Les membres de la mission ont aussi rencontré plusieurs représentants des Nations Unies en Haïti, y compris de la mission des Nations Unies pour la stabilisation en Haïti (MINUSTAH), du Programme alimentaire mondial (PAM), de la FAO ainsi que de l'Organisation panaméricaine de la santé / Organisation mondiale de la santé (OPS/OMS). Les membres de la mission ont également mené des entrevues avec des représentants des institutions financières internationales dont la Banque mondiale et le Fonds monétaire international (FMI). Parmi les pays donateurs, la délégation a rencontré des représentants du gouvernement canadien et de l'Union européenne (UE).
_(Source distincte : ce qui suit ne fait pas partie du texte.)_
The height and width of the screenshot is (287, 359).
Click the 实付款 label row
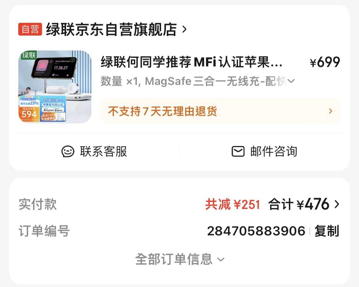[180, 204]
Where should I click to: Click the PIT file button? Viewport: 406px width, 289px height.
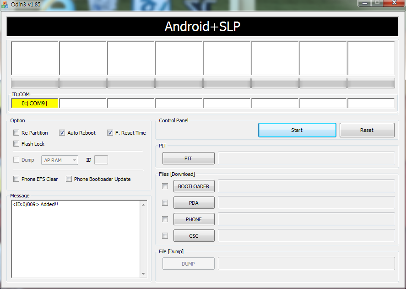(188, 158)
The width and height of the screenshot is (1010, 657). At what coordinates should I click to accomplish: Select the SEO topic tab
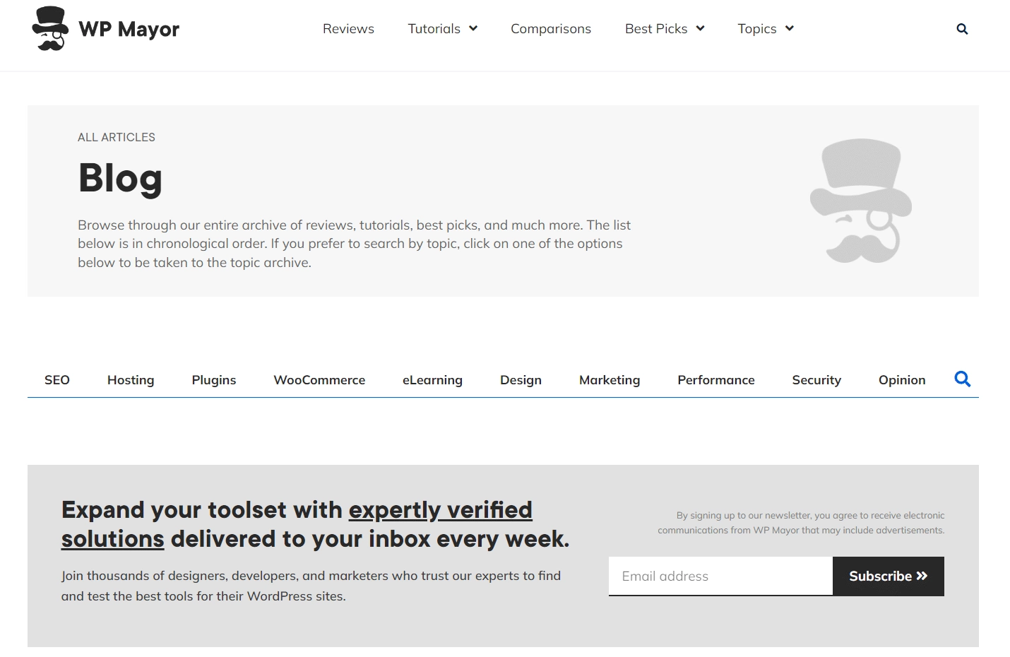57,380
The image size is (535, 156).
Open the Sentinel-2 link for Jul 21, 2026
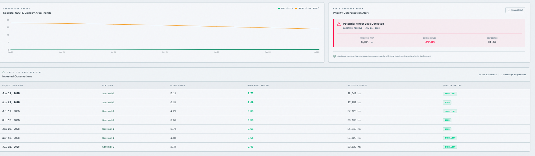click(x=108, y=147)
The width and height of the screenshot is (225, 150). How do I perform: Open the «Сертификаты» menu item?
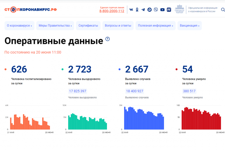coord(88,26)
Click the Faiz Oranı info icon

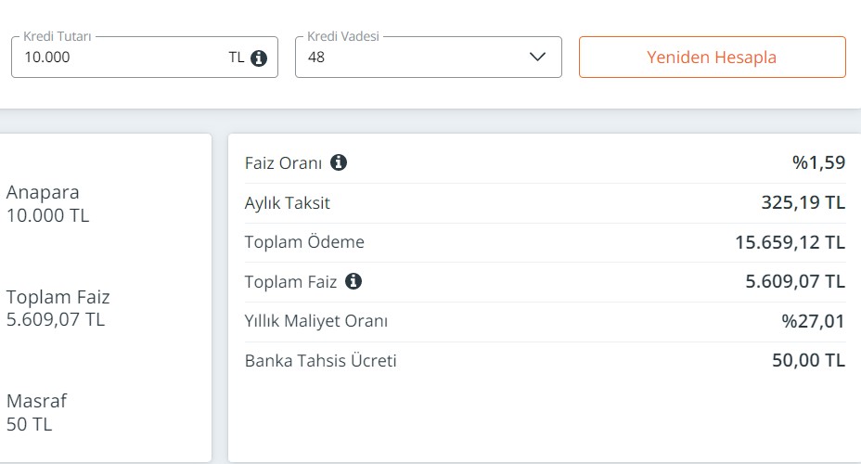click(x=339, y=162)
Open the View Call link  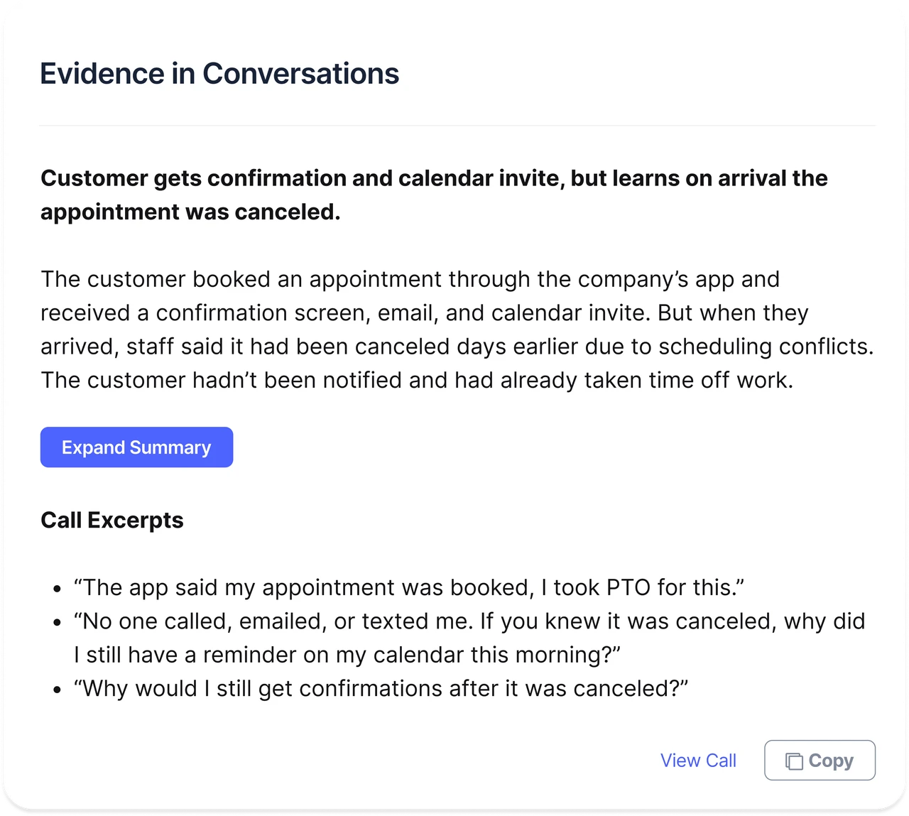(x=698, y=761)
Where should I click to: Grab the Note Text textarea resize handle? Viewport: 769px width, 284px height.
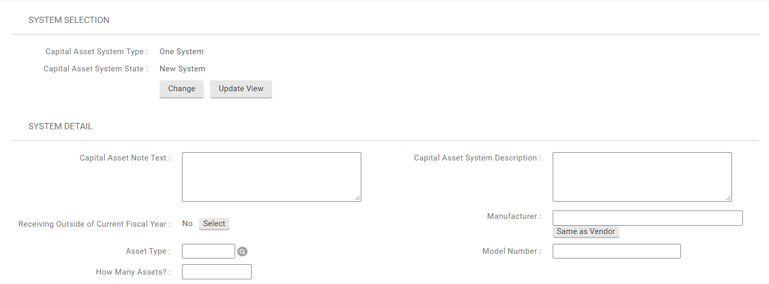(x=358, y=199)
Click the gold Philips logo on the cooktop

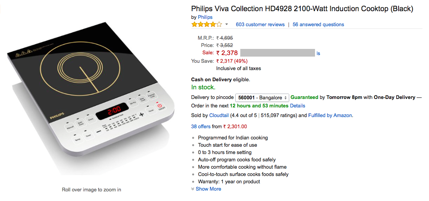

Des entretiens supplémentaires ont été organisés avec des organisations non gouvernementales (ONG) haïtiennes et internationales.
Atelier de restitution
Pour conclure la mission d'observation, les membres de la mission ont animé un atelier de restitution à Port-au-Prince. Le but était de faire connaître les observations préliminaires de la mission d'observation et de débattre de l'utilisation du cadre des droits de la personne comme instrument pour contribuer à remédier au problème de la faim en Haïti. Une réflexion a également été menée pour trouver des actions concrètes qui pourraient répondre aux problèmes engendrés par l'augmentation récente des prix des denrées alimentaires.
Des exposés ont été présentés par la Conseillère spéciale auprès du Rapporteur spécial des Nations Unies sur le droit à l'alimentation, par un représentant de la FAO, ainsi que par plusieurs organisations locales de la société civile.